Task requirements:
1. According to the article on the documentary Dead Hands Dig Deep, where was the film shot?
2. State whether each statement agrees with the article on the documentary Dead Hands Dig Deep, and quote the deciding words for each: (a) The film was produced by Lonesome Pictures. (b) During the filmmakers' search, Borsheim could be reached by email. (c) The film was Jai Love's second work as a director.

Page:
Dead Hands Dig Deep is a 2016 documentary film and the directorial debut of Jai Love. The film follows a now thirty-eight-year-old Edwin Borsheim, vocalist of the band Kettle Cadaver as he reflects on his dark past.

Plot

Thirty-eight-year-old Edwin Borsheim of the band Kettle Cadaver was once known for his bizarre stage antics and brutal self-mutilation. Now, years after the band's demise, Borsheim has fallen into complete seclusion on his acre of land in which he is surrounded by many of the horrible things he has created. As Edwin spirals further into a hole of drug abuse and self-destruction, those closest to Borsheim dissect his mental complexes as he himself reflects on his dark past. Although Borsheim finds himself trapped in his own home, he just may be saved by human interaction.

Development
The film was shot in Temecula, California and produced by Lonesome Pictures. Prior to the production of the film, there was an extensive search for Edwin. Although his residence had been confirmed, there were different variables that stood in the way of actual contact. At the time, Borsheim had no phone or email and his property was guarded by his watch-dogs which made it virtually impossible to come in contact with him. After resigning the idea of making the film, Borsheim's relatives activated a phone for him and put the filmmakers in contact. The film began production months after they started their search.

Recorded information:
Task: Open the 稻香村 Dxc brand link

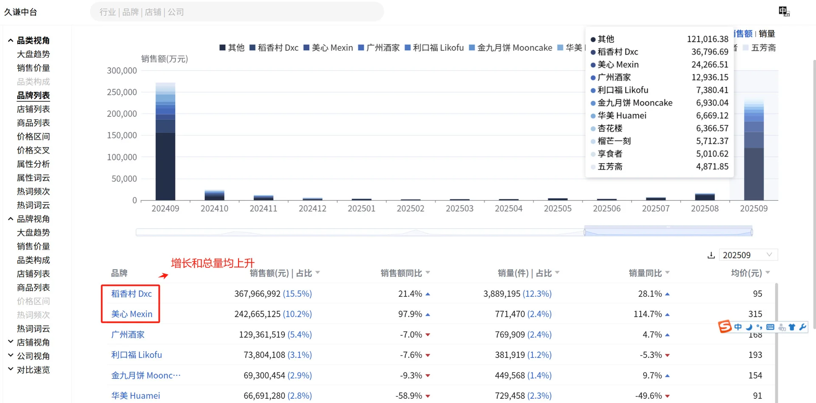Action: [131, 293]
...
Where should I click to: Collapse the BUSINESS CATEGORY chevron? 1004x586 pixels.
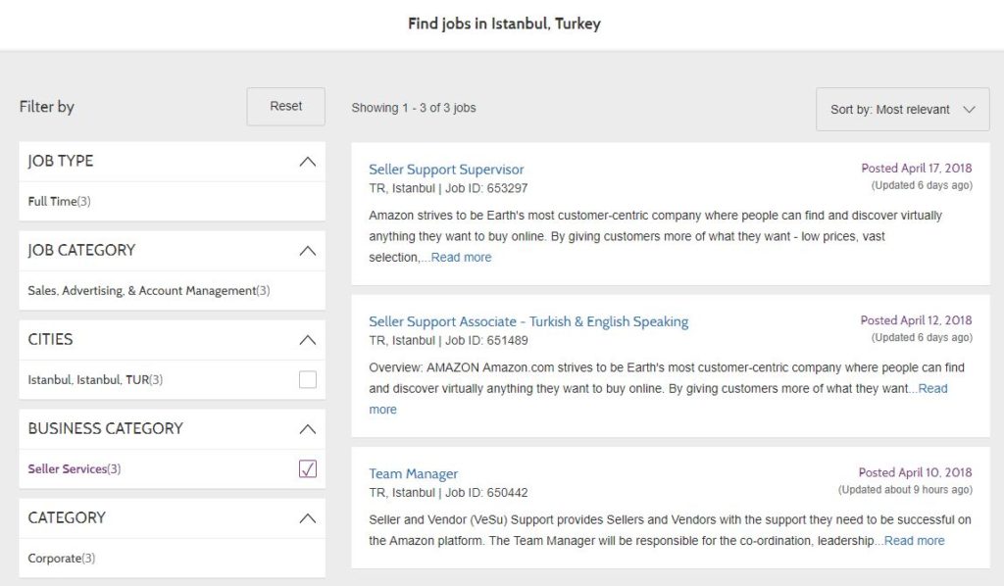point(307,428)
* * *
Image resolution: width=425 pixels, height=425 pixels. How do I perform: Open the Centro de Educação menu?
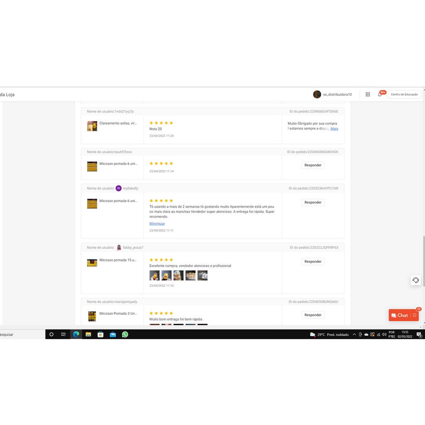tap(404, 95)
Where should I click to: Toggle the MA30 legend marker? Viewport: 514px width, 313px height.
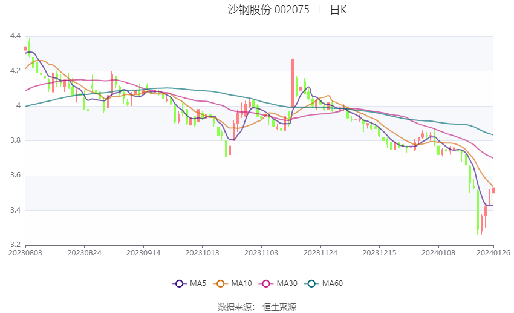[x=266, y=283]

Answer list:
1. Temecula, California.

2.
(a) Yes: "produced by Lonesome Pictures."
(b) No: "Borsheim had no phone or email."
(c) No: "the directorial debut of Jai Love."